Postoperatively the patient had delayed gastric emptying and jejunostomy feeding for two weeks. Histological examination of the tumour showed it to be a papillary cystic tumour of the pancreas. The fibrous capsule of the tumour had focal invasion but no complete penetration. Resection margins and six identified lymph nodes were free of tumour. One year after discharge she had no complaints, no clinical evidence of tumour recurrence and no weight loss.
Case II
This forty-year-old female presented with a six-month history of intermittent epigastric and back pain, jaundice, dark urine, pruritus, fever, anorexia and weight loss. On examination she was found to be pale, icteric and emaciated. Epigastric tenderness and a palpable gallbladder were noted. Her haemoglobin concentration was 8.8 g/dl, white blood cell count 12.1×109/L, serum albumin 35 g/L, bilirubin 18 mol/L, alkaline phosphatase 1110 IU/L, SGOT 149 IU/L and GGT 984 IU/L. Abdominal ultrasonography showed a mass in the lumen of the distal common bile duct, dilated common bile duct (1.2 cm) and distended gallbladder. Barium meal showed a filling defect in the second part of the duodenum.
An 8-cm periampullary tumour with no gross evidence of infiltration into adjacent organs or of metastases was found at laparotomy. Frozen section histology of this tumour was of an intestinal polyp with dysplastic changes. PPPPD, cholecystectomy, gastrostomy and jejunostomy were performed.
Postoperatively jejunostomy feeding produced diarrhoea, which diphenoxylate controlled. Delayed gastric emptying lasted 7 days and otherwise recovery was uneventful. Histopathological examination of the pancreaticoduodenectomy specimen showed a well-differentiated duodenal adenocarcinoma. The tumour infiltrated the muscularis propria but did not extend to involve the serosa. Both resection margins were free of tumour and lymph nodes were not involved.
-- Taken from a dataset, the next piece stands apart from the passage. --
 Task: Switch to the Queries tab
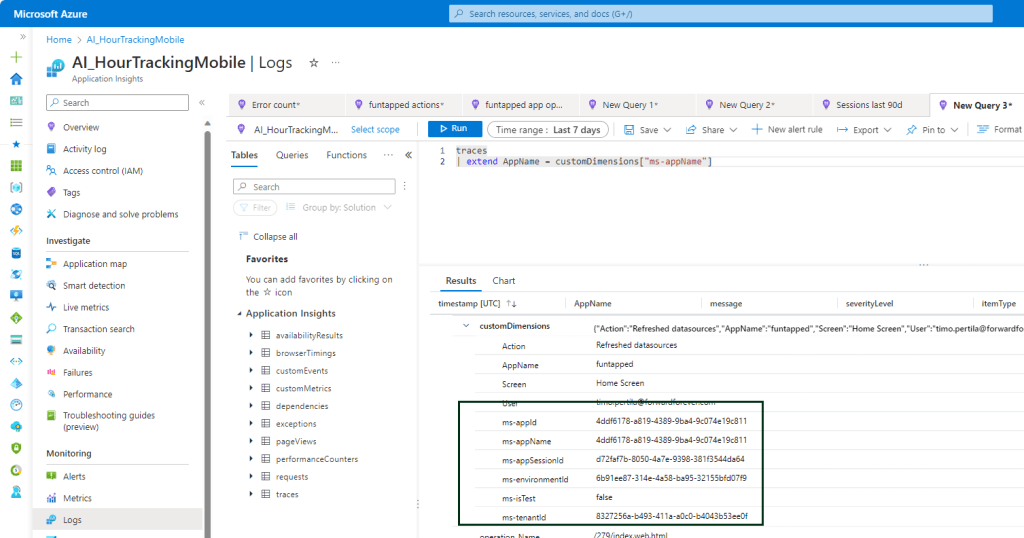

The patient was discharged two weeks after surgery. At one-year follow-up she had no complaints, had gained nine pounds in weight, and had no clinical evidence of tumour recurrence or metastasis.
Case III
Two hours after being shot by an assailant using a handgun, F.B., a nineteen-year-old male, presented to the Accident and Emergency Department at the University Hospital. He was in pain but not in shock. He had a 1-cm bullet entry-wound in the left upper abdominal quadrant but no exit wound. Haemoglobin concentration was 16.2 g/dl, haematocrit 0.49, serum amylase 390 IU/L, serum electrolytes, urea and creatinine normal.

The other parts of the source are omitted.